The exercise.
Reproduce the records verbatim, from the first line through the line containing "What do you see at coordinates (154, 1028)", including both of those lines.

Task material.
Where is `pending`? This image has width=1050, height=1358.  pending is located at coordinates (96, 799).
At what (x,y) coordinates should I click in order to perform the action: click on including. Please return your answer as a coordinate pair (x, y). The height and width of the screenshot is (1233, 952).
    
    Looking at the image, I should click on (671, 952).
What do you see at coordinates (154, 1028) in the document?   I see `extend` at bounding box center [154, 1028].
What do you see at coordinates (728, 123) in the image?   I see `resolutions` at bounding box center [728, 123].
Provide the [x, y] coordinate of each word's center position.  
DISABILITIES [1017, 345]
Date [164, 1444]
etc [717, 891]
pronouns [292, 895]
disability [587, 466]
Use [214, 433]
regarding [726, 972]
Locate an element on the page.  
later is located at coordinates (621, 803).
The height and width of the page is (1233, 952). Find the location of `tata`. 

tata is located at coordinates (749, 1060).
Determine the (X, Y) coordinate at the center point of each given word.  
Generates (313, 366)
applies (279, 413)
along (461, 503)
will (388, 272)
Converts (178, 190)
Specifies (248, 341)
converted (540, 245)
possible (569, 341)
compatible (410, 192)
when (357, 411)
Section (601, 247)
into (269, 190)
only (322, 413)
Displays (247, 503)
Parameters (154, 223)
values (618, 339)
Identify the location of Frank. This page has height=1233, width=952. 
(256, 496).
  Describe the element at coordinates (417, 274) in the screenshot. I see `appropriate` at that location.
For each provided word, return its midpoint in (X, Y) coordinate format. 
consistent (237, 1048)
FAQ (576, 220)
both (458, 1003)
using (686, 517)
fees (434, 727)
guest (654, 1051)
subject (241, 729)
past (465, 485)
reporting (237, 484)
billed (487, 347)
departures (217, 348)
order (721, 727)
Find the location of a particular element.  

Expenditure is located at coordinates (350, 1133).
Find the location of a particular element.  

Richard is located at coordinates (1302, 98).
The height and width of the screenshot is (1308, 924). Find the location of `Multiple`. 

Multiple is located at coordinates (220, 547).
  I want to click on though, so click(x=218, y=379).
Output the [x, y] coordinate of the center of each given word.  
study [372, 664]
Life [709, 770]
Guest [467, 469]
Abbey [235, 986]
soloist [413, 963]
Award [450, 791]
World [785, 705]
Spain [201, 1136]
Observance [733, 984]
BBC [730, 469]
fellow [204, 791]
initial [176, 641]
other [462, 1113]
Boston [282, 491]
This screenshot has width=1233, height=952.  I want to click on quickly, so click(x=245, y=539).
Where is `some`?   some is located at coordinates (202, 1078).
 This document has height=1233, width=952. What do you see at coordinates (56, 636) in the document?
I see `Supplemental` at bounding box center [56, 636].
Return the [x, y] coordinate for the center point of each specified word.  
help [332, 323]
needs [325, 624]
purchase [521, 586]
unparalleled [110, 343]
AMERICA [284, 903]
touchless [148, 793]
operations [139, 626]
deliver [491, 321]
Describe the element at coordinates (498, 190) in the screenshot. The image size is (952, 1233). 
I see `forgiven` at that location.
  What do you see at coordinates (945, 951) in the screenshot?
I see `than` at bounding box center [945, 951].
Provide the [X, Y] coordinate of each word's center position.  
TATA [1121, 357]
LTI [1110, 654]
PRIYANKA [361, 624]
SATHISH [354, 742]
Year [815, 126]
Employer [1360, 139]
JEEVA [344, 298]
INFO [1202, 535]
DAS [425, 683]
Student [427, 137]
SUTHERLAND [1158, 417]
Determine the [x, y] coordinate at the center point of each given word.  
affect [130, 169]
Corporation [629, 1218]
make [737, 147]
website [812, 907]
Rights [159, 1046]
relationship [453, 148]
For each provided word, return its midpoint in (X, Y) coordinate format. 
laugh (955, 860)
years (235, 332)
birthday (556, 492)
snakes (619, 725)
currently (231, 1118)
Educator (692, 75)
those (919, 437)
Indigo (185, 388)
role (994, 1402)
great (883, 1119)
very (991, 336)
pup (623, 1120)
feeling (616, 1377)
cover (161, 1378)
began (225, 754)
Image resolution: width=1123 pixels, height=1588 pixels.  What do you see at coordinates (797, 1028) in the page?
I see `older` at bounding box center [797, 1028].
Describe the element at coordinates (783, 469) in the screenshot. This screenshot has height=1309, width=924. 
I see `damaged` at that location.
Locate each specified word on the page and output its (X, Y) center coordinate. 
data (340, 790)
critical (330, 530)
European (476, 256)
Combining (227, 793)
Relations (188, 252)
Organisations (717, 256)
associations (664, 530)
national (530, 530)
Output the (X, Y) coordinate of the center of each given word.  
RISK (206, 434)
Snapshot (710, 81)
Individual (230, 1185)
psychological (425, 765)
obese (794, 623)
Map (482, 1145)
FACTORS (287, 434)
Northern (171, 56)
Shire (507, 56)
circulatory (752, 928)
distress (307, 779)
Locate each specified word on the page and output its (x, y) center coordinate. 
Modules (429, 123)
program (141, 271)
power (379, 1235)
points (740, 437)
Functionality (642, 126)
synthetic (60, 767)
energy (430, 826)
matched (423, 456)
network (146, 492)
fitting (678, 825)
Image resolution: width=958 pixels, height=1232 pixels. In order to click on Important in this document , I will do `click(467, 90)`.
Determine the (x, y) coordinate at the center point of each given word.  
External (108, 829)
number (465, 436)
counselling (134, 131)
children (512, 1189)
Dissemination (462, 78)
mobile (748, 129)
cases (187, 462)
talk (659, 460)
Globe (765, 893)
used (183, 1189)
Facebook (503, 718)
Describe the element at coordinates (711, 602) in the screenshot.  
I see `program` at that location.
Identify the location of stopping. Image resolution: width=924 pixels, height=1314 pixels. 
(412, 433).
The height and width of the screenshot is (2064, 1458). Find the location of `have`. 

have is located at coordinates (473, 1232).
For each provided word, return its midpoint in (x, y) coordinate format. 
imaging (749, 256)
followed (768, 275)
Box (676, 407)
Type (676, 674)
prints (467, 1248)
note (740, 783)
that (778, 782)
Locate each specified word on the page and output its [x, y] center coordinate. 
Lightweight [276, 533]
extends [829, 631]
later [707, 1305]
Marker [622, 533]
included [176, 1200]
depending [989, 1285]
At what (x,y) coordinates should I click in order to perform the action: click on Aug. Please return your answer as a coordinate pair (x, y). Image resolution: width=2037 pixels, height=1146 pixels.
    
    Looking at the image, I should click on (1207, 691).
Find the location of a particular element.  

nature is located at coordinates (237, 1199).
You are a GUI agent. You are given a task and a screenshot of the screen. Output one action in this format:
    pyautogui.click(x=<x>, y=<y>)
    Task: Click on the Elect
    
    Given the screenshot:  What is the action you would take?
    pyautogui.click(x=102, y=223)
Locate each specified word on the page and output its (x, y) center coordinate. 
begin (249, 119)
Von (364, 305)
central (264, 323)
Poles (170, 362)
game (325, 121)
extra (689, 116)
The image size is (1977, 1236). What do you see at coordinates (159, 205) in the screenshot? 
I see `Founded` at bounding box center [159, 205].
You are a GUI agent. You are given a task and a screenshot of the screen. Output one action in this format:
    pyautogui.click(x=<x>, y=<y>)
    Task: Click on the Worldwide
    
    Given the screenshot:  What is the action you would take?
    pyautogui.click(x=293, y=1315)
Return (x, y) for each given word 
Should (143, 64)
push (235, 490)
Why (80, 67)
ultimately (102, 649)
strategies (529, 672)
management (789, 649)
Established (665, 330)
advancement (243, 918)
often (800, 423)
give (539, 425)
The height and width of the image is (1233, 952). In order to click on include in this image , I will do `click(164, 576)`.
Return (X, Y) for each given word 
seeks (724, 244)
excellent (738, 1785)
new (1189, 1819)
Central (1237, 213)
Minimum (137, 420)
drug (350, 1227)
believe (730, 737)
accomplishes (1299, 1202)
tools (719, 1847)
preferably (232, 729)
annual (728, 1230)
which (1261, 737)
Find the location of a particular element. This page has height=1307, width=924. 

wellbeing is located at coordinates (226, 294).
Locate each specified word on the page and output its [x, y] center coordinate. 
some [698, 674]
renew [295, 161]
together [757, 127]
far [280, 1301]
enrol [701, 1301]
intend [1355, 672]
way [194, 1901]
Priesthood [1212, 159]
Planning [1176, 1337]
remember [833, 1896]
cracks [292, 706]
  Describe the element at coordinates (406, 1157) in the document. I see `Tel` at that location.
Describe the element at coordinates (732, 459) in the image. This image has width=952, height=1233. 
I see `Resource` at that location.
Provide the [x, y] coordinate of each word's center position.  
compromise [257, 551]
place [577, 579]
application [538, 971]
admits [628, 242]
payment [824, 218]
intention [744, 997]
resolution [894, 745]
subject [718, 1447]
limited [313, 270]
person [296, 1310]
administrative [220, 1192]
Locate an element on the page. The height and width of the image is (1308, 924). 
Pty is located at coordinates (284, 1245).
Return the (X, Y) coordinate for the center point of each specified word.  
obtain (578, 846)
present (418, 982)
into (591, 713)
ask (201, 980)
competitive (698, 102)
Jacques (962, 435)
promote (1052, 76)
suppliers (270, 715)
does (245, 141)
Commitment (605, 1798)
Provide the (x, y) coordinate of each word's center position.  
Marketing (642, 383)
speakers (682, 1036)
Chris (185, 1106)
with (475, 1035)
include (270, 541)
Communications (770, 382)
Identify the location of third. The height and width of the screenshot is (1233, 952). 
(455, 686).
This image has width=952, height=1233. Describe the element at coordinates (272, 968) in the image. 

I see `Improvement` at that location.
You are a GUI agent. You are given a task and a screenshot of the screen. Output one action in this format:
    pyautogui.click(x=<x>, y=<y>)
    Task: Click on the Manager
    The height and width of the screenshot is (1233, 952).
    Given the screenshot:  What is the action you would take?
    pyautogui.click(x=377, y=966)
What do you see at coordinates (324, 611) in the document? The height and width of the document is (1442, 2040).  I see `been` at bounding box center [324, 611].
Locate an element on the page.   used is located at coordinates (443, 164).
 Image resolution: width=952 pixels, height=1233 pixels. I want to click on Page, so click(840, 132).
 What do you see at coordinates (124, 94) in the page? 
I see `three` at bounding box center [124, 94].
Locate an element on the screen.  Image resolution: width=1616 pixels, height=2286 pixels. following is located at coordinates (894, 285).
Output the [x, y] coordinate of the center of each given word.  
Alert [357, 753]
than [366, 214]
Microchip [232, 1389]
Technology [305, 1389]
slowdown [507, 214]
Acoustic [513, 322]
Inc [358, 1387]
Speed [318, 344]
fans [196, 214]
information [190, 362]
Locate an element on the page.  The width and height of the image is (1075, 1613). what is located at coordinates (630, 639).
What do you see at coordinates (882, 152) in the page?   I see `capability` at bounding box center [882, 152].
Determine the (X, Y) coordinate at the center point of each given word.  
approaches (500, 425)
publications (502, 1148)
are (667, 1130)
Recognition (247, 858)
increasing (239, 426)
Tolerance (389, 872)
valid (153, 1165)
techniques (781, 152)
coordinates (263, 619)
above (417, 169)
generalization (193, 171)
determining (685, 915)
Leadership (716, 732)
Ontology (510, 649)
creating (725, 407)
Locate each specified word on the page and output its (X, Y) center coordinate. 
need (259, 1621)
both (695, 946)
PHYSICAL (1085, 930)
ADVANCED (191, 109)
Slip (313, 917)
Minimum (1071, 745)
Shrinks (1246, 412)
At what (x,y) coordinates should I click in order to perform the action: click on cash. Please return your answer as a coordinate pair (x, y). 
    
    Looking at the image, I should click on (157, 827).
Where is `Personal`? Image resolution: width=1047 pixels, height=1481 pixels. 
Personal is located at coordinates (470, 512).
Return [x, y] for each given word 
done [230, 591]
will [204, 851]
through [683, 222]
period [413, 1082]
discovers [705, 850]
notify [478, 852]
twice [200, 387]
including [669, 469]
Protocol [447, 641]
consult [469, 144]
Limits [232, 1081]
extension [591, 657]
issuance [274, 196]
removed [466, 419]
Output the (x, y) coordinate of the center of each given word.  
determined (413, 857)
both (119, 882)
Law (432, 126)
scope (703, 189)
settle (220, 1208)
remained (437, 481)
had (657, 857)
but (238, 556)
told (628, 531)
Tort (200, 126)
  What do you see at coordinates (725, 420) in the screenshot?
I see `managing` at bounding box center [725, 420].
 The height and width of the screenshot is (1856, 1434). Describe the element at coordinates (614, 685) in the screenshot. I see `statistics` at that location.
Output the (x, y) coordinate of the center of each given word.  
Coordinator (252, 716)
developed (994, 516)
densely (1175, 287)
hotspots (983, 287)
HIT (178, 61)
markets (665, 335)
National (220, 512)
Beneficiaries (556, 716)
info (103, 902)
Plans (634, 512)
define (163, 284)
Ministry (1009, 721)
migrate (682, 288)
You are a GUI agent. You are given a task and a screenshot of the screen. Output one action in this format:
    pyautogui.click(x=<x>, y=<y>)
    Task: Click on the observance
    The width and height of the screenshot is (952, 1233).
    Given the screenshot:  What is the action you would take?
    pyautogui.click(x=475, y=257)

Solution to this exercise.
Where is `pending`? This image has width=1050, height=1358.  pending is located at coordinates (96, 799).
At what (x,y) coordinates should I click in order to perform the action: click on including. Please return your answer as a coordinate pair (x, y). The height and width of the screenshot is (1233, 952).
    
    Looking at the image, I should click on (671, 952).
What do you see at coordinates (154, 1028) in the document?   I see `extend` at bounding box center [154, 1028].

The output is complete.